Problem description¶
Example policy fragments that are enabled by this change:
1) Reactionary policies: describing what actions/API-calls Congress should execute and when.
- execute[nova:disconnectNetwork(vm, net)] :-
nova:virtual_machine(vm), nova:network(vm, net), bad_network(vm, net)
2) Access control policies: describing when other components are permitted to execute certain actions/API calls.
- permit[nova:disconnectNetwork(vm, net)] :-
nova:owner(vm, owner), role(owner, ‘admin’)
Action descriptions: describing the effects of an action
- delete[nova:network(vm, net)] :-
execute[nova:disconnectNetwork(vm, net)]
Proposed change¶
This change requires modifying the grammar to so that the constructs above are permitted. To do this, we would want to make the definition for ‘rule’ into something like the following.
rule ::= modal_list COLONMINUS modal_list modal_list ::= modal (COMMA literal)* modal ::= literal | ID LBRACKET literal RBRACKET
We also need to change compile.py:Literal class to have a field ‘modal’ that is either None or is an ID (string).
We also need to change the unifier so that it checks the ‘modal’ field when doing unification.
Finally we need to introduce functionality so that we can ask for all x such that execute[x] is true in the current state. One option is to construct a special function in the Runtime; another option is to expand the definition of a modal so that it can take a variable, such as shown below, and modify the unifier and runtime.py:TopDownTheory.top_down_eval routines appropriately.
modal ::= literal | ID LBRACKET literal RBRACKET | ID LBRACKET ID RBRACKET
Alternatives¶
Today the way we write action descriptions is by using + and - as suffixes on table-names to denote insert and delete respectively. This does not extend well to other modals like ‘execute’ and ‘permit’.

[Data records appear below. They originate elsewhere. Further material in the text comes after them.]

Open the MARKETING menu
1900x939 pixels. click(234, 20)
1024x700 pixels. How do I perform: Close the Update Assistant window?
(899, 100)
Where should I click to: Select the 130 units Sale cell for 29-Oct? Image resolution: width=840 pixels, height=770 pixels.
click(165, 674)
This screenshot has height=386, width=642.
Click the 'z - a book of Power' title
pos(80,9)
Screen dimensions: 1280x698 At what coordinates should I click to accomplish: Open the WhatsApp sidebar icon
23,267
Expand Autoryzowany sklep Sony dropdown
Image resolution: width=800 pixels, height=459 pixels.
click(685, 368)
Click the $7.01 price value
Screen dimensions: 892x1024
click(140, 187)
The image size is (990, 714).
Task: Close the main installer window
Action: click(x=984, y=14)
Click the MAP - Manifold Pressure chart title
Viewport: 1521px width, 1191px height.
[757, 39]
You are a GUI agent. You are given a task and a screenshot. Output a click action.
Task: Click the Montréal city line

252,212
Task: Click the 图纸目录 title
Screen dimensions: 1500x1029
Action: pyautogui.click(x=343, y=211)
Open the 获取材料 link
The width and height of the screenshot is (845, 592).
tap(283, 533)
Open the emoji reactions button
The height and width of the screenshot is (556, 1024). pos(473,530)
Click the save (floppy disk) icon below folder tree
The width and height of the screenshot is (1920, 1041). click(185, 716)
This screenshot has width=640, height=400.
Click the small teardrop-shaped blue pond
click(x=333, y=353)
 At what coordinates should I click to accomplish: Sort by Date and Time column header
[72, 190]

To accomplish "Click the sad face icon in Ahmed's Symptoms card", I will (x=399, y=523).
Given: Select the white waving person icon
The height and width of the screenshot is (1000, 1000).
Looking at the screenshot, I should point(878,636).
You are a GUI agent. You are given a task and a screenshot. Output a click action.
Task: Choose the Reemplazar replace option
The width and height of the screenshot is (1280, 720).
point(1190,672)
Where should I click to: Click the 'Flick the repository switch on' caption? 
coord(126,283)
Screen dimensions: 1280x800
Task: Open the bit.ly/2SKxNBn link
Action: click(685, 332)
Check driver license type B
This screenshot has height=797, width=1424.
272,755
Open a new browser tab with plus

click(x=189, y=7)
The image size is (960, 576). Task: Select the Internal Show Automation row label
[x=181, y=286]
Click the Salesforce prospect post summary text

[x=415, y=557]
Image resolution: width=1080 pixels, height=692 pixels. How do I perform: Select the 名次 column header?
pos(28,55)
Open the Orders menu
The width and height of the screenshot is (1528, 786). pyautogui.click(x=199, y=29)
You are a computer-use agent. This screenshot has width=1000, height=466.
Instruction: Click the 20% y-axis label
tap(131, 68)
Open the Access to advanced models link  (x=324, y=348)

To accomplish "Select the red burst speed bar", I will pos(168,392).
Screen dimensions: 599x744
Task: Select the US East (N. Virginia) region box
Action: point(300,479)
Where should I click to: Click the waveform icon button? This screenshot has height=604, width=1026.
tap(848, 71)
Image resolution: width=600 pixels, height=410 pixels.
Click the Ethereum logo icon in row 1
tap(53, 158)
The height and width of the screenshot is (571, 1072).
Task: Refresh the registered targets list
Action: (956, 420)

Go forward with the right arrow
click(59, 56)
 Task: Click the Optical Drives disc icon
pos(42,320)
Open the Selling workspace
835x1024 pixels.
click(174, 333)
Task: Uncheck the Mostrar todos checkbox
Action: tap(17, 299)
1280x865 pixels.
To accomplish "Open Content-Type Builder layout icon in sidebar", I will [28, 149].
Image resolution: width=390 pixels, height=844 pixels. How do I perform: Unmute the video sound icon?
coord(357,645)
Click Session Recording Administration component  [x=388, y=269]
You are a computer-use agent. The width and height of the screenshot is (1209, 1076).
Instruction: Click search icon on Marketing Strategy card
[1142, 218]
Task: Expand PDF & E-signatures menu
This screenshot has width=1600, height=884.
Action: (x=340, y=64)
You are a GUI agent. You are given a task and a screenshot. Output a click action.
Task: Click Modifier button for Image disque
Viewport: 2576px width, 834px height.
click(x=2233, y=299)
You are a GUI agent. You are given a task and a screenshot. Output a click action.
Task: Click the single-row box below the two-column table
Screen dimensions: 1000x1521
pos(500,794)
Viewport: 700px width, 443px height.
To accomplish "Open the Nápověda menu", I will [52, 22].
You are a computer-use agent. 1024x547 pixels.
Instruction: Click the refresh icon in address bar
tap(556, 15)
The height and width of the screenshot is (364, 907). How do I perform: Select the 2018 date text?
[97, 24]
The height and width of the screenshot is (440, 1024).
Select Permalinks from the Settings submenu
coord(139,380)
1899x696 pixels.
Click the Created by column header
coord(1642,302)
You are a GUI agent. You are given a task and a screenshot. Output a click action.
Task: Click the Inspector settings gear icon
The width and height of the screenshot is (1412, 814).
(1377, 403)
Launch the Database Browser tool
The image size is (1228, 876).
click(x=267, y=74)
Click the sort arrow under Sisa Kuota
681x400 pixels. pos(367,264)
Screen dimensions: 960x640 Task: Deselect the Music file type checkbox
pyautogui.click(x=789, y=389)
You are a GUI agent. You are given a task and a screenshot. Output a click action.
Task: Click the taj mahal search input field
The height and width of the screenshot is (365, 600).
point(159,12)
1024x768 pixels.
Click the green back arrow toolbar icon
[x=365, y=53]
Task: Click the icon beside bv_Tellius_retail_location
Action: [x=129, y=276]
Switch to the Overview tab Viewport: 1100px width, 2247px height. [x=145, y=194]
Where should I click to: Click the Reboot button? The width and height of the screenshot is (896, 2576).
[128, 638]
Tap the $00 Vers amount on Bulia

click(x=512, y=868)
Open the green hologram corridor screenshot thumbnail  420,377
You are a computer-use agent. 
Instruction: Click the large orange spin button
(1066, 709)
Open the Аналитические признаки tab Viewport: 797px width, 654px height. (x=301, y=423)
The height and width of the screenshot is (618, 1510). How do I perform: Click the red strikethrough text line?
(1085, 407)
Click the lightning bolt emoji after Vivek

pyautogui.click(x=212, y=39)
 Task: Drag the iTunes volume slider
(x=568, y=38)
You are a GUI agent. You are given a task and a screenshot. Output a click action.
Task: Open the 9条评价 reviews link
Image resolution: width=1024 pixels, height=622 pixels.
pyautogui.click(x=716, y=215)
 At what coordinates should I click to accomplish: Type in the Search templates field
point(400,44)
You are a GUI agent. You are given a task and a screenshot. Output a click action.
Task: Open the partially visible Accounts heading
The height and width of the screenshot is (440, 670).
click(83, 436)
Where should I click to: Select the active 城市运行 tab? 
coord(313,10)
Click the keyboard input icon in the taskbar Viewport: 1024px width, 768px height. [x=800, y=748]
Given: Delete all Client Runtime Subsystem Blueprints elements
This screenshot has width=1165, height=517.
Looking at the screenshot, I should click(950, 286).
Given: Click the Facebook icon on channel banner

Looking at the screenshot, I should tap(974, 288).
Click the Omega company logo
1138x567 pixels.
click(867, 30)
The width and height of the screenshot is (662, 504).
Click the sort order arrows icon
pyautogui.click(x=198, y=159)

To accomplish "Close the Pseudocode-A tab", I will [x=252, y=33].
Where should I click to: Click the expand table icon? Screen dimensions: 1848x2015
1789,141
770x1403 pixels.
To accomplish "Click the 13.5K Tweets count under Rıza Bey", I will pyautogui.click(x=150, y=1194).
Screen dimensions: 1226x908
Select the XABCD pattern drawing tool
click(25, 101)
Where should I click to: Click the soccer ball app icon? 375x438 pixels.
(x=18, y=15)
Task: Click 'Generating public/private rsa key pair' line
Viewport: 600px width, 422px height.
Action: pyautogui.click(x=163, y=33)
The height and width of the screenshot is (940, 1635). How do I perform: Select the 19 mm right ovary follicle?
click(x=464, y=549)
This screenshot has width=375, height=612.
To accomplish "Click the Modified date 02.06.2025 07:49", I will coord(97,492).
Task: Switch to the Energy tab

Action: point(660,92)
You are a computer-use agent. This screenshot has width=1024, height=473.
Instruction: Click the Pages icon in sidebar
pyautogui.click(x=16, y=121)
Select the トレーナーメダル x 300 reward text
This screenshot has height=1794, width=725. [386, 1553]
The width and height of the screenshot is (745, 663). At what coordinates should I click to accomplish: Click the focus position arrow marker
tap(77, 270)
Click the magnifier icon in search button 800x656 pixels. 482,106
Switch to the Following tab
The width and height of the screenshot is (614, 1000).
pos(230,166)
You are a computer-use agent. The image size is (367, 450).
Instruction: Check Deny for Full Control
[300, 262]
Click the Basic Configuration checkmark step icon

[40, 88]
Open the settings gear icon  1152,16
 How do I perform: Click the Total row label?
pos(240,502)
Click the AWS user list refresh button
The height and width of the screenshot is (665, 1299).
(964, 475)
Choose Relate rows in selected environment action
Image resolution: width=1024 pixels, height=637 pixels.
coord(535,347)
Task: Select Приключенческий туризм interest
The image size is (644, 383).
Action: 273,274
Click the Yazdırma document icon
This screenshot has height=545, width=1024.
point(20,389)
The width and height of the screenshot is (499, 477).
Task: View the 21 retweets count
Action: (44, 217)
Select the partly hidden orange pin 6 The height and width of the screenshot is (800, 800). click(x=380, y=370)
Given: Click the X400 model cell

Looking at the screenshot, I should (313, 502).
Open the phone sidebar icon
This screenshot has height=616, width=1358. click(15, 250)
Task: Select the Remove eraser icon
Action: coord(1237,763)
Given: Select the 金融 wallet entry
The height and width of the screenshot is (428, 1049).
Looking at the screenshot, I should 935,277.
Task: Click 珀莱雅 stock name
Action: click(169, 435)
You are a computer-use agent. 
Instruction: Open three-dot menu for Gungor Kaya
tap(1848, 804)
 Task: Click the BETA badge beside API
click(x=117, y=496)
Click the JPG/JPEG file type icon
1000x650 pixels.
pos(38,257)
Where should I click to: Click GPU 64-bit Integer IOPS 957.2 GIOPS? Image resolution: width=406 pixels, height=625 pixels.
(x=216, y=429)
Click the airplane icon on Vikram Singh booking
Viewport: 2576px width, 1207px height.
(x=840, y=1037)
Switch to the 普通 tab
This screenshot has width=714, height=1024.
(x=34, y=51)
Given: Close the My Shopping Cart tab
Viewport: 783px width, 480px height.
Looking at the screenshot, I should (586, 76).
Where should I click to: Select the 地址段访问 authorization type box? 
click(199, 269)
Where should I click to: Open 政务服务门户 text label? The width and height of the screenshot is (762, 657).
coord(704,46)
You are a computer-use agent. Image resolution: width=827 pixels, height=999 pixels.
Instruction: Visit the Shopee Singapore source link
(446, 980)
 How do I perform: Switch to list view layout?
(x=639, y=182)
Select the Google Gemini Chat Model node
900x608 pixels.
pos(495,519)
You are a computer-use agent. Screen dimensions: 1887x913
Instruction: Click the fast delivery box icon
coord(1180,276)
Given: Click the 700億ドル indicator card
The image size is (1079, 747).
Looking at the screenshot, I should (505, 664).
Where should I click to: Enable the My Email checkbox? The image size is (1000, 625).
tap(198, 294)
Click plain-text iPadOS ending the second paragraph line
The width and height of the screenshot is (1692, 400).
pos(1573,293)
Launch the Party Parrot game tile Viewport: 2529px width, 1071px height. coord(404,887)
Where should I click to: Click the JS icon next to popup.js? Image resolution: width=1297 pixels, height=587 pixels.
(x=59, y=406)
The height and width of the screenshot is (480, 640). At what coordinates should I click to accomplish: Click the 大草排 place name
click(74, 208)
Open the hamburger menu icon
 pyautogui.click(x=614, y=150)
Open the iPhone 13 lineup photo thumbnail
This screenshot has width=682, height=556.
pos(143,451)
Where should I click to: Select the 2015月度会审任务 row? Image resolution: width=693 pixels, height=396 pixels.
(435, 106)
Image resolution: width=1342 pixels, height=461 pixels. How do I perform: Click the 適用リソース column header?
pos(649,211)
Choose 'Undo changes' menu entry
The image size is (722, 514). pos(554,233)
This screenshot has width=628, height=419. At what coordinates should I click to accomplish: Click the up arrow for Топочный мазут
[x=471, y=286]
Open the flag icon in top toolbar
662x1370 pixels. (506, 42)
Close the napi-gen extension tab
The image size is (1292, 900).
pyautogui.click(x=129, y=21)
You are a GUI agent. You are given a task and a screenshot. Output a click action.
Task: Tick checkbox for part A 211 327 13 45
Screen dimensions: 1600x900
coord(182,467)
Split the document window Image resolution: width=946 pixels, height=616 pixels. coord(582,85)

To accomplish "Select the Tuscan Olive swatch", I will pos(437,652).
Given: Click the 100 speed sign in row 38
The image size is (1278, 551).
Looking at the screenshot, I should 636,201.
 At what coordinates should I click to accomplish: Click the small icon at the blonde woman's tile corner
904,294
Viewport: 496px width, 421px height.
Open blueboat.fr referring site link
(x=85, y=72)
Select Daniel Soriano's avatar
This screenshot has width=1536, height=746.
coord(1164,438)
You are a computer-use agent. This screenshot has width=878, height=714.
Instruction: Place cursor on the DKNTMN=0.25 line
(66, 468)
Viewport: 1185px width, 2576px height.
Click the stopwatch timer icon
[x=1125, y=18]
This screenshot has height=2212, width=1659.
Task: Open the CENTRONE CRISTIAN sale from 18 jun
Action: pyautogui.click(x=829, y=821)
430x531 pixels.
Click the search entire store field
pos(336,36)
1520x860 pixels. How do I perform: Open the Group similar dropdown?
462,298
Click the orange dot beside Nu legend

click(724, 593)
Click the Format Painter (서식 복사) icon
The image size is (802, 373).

The prototype code already in place assumes it can identify what is to be ‘execute’d and what is to be ‘permit’ed based on the policy the rules reside in. Having separate policies for implementing this functionality is a poor solution because multiple policies ought to be able to represent multiple policy authors’ contributions to policy–a single policy ought to be able to include reactive policy, access control policy, error policy, and action-descriptions.
In addition, the functionality we currently use for dealing with action-descriptions while implementing simulation uses the ‘consequences’ construct to compute all of the literals inserted and deleted upon execution of a given action. The ‘consequences’ functionality is computationally expensive in that it computes the contents of all tables in the policy. Once a single policy contains more than simply the action-descriptions, we cannot afford to use the ‘consequences’ functionality.
Policy¶
See use cases above.
Policy Actions¶
N/A
Data Sources¶
N/A
Data model impact¶
None since rules are stored as strings in the DB.
REST API impact¶
None since policy snippets are passed as strings.
Security impact¶
None
Notifications impact¶
None
Other end user impact¶
None
Performance impact¶
None
Other deployer impact¶
None
Developer impact¶
None
Implementation¶
Assignee(s)¶
- Primary assignee:
<launchpad-id or None>
- Other contributors:
<launchpad-id or None>
Work items¶
Modify grammar as described above
Change parser to read in new grammar
Change runtime to properly unify with modals
Add modal-level queries, e.g. find all x such that execute[x]
Dependencies¶
N/A
Testing¶
Unit tests are sufficient. Ensure that the new syntactic constructs can be used anywhere and that the runtime produces the proper results when the new syntactic constructs are in place.
Documentation impact¶
End-user documentation is not necessary for this change. But documentation will be necessary for the functionality that uses this change, e.g. the simulation() docs will change to describe using insert[]/delete[] instead of +/- suffixes.